» **EXERCISE DIRECTIONS**:
Below are lines of records; copy exactly those from the one containing "Where should I click to: Open" through the one containing "This screenshot has height=655, width=1013.", leaving the pictures behind.

» **STUDY MATERIAL**:
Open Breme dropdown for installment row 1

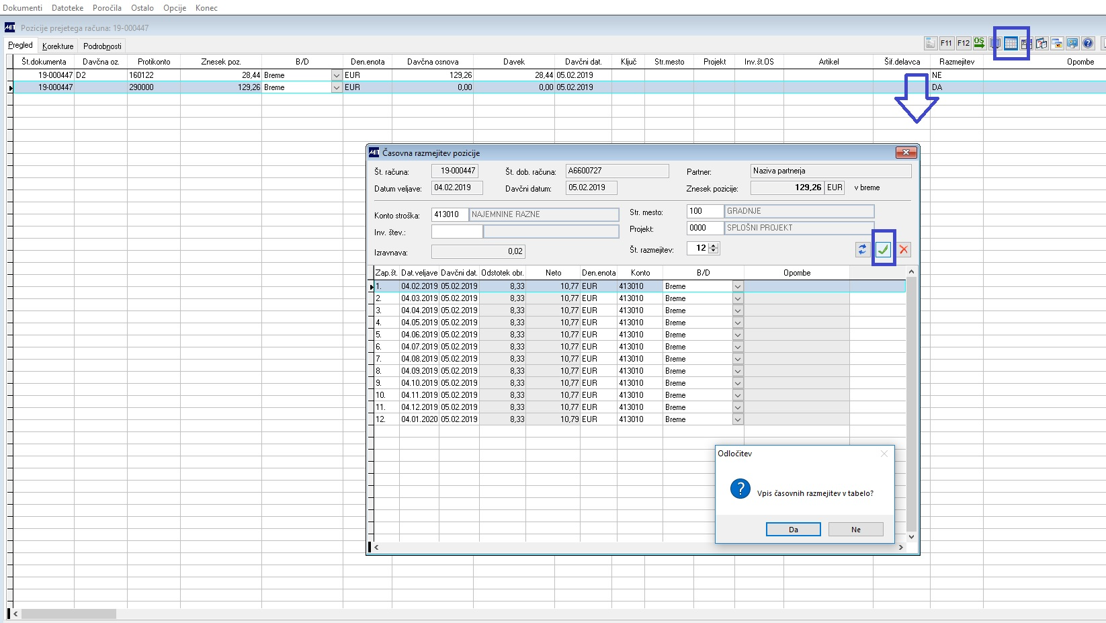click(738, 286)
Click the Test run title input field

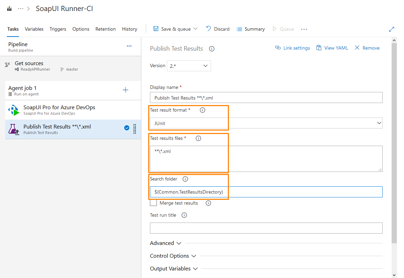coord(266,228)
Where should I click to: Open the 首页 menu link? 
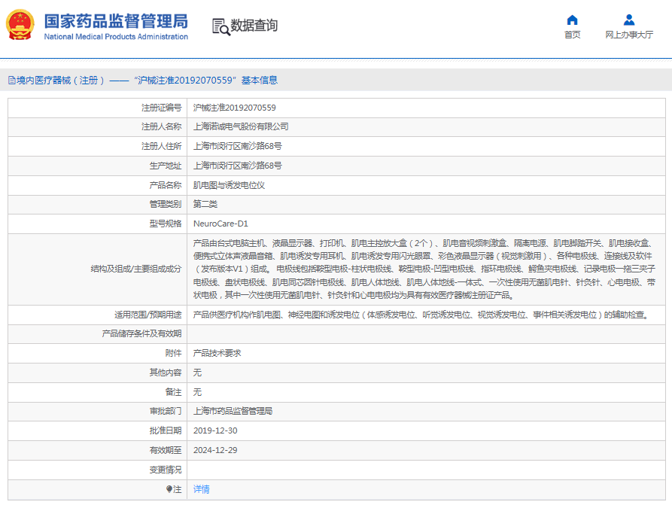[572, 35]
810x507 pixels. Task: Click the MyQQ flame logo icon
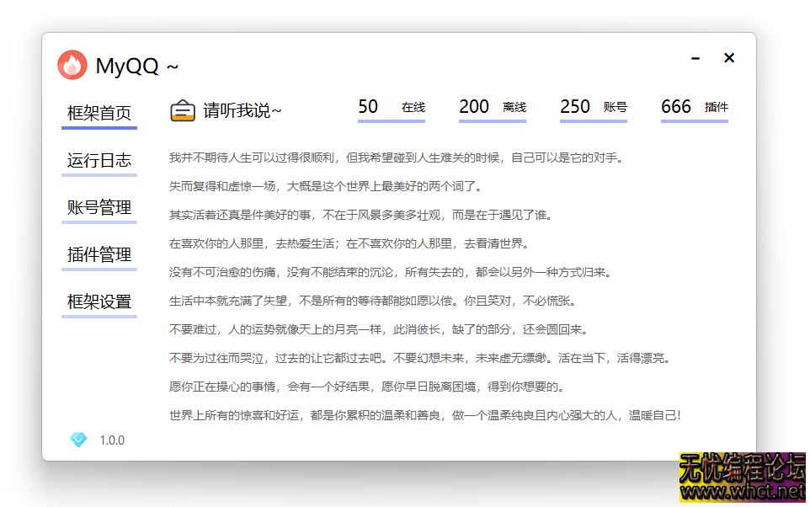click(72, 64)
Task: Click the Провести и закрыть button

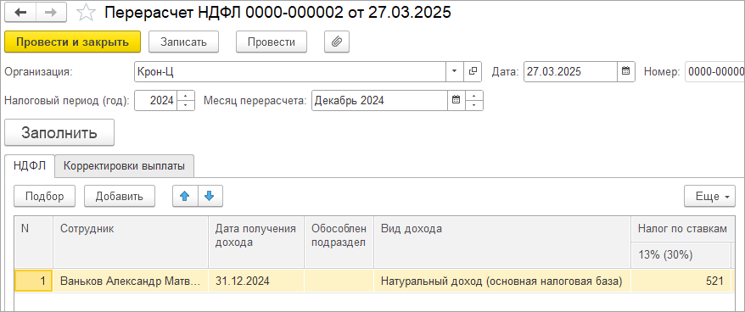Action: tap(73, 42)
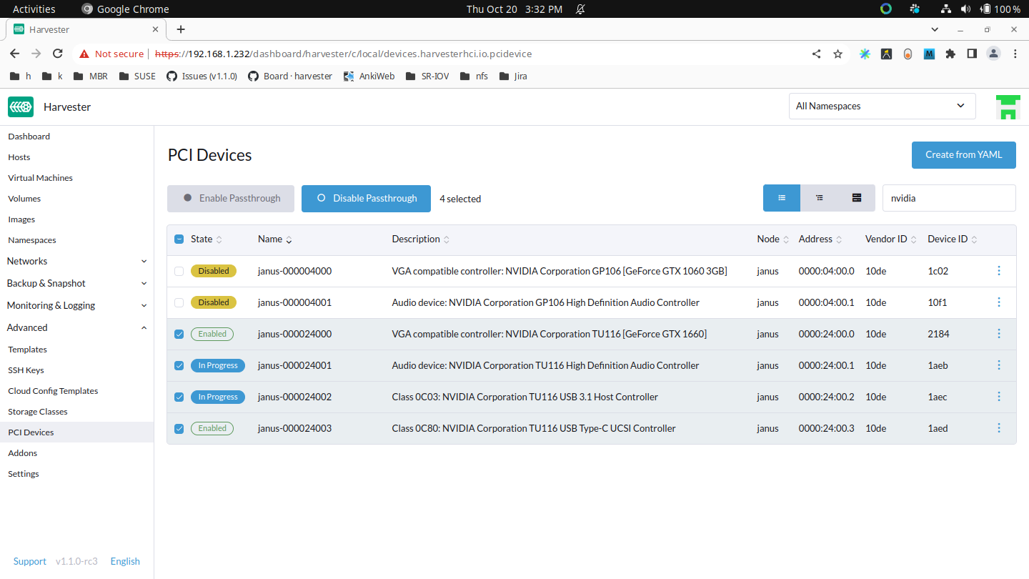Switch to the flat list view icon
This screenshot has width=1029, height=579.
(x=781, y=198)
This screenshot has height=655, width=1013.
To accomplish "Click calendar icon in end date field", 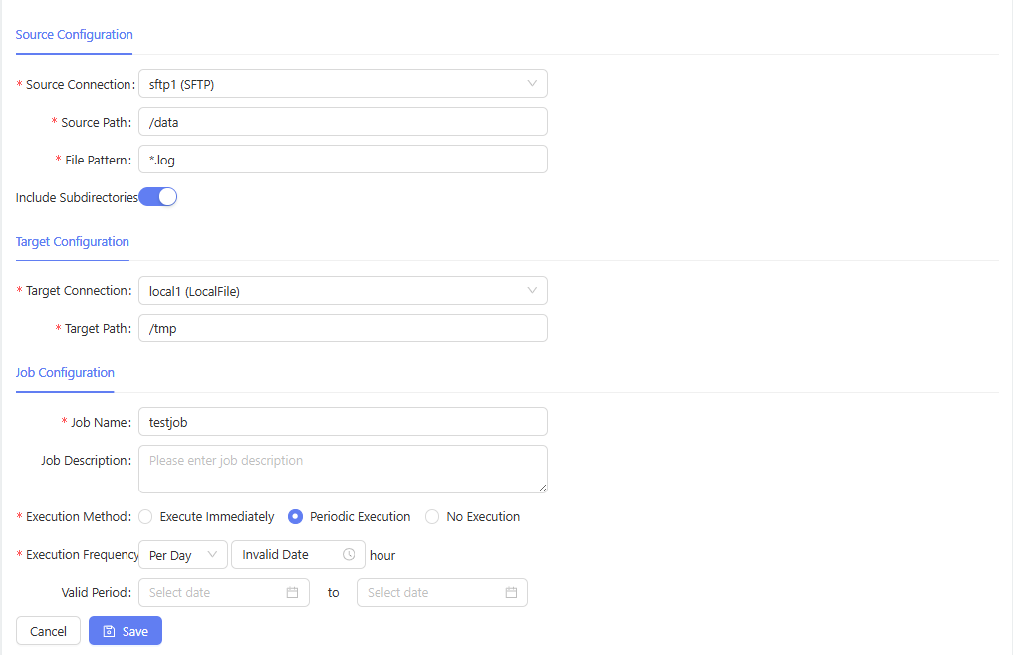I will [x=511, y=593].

--

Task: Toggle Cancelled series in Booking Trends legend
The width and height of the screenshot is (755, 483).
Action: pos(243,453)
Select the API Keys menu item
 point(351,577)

* * *

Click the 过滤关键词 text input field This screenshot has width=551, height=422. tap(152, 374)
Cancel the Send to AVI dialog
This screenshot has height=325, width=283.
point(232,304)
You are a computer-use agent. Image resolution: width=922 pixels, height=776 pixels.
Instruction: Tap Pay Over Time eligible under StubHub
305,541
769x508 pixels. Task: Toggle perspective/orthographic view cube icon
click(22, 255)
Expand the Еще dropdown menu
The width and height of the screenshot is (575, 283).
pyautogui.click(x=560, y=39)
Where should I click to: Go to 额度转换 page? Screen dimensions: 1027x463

» **RESPONSE AREA**:
Where should I click to: Open the 首页 menu link? 
[572, 35]
810x507 pixels. Task: Click the MyQQ flame logo icon
click(72, 64)
Task: Click the Провести и закрыть button

Action: tap(73, 42)
Switch to the flat list view icon
This screenshot has width=1029, height=579.
(x=781, y=198)
This screenshot has height=655, width=1013.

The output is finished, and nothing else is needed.